Description of the task: Print the lines of the records exactly as they stand, beginning with the line that contains "Screen dimensions: 984x541" and ending with the line that contains "Select the MA60", both included.

Records for this task:
▬▬▬▬▬▬▬▬▬▬

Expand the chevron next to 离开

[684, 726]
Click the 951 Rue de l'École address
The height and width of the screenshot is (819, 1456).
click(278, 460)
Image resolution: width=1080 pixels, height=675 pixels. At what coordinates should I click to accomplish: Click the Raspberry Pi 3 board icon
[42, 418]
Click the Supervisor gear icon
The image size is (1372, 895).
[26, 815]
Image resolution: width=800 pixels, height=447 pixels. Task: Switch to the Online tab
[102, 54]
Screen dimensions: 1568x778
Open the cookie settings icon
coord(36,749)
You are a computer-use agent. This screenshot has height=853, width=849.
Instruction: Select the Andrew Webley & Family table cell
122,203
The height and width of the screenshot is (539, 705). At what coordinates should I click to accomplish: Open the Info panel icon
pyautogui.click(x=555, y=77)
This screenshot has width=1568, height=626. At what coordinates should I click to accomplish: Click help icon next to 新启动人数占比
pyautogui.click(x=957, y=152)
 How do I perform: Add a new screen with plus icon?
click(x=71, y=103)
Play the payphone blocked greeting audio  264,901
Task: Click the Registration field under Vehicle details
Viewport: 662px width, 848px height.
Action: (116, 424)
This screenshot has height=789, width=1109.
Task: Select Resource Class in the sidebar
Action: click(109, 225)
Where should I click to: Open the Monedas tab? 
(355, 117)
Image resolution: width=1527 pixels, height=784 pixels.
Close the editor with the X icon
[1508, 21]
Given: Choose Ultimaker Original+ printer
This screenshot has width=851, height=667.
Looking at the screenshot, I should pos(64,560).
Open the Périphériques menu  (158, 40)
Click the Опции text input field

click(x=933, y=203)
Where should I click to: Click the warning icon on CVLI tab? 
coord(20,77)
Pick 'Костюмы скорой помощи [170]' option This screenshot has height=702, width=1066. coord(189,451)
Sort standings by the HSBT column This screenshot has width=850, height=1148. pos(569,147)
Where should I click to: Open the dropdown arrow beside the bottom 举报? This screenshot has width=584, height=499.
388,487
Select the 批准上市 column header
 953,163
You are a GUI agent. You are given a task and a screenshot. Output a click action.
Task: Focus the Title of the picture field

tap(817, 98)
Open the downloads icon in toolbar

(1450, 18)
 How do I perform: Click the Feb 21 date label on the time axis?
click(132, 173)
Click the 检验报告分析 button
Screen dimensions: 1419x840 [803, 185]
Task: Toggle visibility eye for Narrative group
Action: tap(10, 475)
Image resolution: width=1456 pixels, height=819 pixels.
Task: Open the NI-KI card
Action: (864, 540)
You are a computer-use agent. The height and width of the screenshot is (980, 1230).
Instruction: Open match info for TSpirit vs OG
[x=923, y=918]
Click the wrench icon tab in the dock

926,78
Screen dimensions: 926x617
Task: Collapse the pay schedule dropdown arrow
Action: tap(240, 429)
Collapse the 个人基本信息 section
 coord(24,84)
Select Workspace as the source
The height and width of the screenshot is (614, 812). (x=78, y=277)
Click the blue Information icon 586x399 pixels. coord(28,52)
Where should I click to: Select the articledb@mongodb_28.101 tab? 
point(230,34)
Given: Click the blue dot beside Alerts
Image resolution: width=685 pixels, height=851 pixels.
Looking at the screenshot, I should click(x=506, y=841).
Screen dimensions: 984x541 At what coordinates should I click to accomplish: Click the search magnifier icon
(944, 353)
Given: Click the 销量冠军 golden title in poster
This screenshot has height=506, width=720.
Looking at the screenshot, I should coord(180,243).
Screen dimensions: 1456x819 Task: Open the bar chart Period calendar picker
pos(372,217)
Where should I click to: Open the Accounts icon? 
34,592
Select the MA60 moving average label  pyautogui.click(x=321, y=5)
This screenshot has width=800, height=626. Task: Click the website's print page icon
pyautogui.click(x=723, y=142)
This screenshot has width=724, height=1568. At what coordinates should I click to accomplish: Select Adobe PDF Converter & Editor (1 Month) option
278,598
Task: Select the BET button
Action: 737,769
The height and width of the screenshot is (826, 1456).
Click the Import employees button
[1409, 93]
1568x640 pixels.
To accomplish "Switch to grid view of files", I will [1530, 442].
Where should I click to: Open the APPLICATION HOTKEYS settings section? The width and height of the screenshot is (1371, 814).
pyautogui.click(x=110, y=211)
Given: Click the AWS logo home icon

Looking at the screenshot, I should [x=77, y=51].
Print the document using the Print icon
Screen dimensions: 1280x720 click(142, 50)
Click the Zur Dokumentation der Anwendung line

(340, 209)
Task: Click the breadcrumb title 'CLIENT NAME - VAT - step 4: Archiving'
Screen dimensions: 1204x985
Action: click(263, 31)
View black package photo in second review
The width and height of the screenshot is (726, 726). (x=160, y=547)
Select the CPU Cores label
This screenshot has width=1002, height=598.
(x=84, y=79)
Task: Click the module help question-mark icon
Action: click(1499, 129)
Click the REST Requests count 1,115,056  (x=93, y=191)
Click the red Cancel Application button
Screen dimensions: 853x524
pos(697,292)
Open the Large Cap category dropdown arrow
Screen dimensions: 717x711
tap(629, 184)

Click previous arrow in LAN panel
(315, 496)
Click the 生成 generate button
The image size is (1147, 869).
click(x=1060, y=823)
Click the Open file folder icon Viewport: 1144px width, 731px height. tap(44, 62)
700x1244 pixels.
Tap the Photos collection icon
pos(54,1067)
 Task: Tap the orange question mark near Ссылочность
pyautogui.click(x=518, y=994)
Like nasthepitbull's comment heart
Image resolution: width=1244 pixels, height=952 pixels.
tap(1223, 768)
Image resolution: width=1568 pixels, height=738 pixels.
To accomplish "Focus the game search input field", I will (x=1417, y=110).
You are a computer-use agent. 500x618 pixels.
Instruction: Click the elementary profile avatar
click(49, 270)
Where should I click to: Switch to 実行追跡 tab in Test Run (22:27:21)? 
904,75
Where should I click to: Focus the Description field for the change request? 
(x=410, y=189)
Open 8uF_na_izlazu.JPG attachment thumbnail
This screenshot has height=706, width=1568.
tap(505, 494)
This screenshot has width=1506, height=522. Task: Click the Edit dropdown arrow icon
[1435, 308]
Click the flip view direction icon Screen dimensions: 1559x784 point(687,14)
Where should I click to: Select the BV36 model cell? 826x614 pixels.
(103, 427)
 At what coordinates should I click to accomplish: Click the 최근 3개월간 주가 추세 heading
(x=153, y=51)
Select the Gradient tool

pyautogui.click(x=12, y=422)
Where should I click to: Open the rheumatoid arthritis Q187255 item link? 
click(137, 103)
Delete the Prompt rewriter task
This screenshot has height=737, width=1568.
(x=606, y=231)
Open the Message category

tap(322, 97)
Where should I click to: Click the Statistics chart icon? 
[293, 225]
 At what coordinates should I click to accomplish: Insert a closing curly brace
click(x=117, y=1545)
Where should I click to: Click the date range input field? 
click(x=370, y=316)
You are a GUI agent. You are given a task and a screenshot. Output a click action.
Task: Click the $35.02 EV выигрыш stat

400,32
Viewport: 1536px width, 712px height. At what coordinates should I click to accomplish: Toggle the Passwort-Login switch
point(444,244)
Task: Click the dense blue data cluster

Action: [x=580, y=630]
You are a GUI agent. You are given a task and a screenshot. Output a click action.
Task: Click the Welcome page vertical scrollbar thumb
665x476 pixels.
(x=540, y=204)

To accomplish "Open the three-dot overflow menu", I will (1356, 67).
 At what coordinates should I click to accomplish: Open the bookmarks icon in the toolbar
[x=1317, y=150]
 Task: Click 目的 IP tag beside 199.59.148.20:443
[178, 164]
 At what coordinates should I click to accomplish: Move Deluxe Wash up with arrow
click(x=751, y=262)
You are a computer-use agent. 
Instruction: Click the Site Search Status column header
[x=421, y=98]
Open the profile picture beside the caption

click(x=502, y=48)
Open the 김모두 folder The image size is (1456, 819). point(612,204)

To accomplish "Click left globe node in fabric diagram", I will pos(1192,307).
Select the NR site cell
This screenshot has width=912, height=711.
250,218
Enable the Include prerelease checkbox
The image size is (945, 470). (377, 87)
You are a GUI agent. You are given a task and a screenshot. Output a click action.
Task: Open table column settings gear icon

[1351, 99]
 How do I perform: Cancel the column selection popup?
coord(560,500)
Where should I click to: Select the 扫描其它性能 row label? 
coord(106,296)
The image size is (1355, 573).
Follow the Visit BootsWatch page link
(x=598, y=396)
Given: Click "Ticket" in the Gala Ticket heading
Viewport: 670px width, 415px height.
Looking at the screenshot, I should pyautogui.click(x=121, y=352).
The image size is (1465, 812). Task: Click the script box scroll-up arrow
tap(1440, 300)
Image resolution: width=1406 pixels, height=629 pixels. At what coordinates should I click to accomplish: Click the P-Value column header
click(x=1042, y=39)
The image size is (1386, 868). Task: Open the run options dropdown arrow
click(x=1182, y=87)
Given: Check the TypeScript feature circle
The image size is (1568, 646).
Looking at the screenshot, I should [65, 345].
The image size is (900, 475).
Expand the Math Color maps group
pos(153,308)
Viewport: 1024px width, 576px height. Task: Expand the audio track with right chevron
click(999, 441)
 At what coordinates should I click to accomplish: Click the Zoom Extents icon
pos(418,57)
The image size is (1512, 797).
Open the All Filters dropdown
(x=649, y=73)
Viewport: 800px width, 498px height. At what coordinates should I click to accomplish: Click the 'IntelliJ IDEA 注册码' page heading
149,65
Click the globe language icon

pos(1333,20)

▬▬▬▬▬▬▬▬▬▬

The answer:
Screen dimensions: 984x541 At what coordinates should I click to accomplish: Click the search magnifier icon
(944, 353)
Given: Click the 销量冠军 golden title in poster
This screenshot has height=506, width=720.
Looking at the screenshot, I should coord(180,243).
Screen dimensions: 1456x819 Task: Open the bar chart Period calendar picker
pos(372,217)
Where should I click to: Open the Accounts icon? 
34,592
Select the MA60 moving average label  pyautogui.click(x=321, y=5)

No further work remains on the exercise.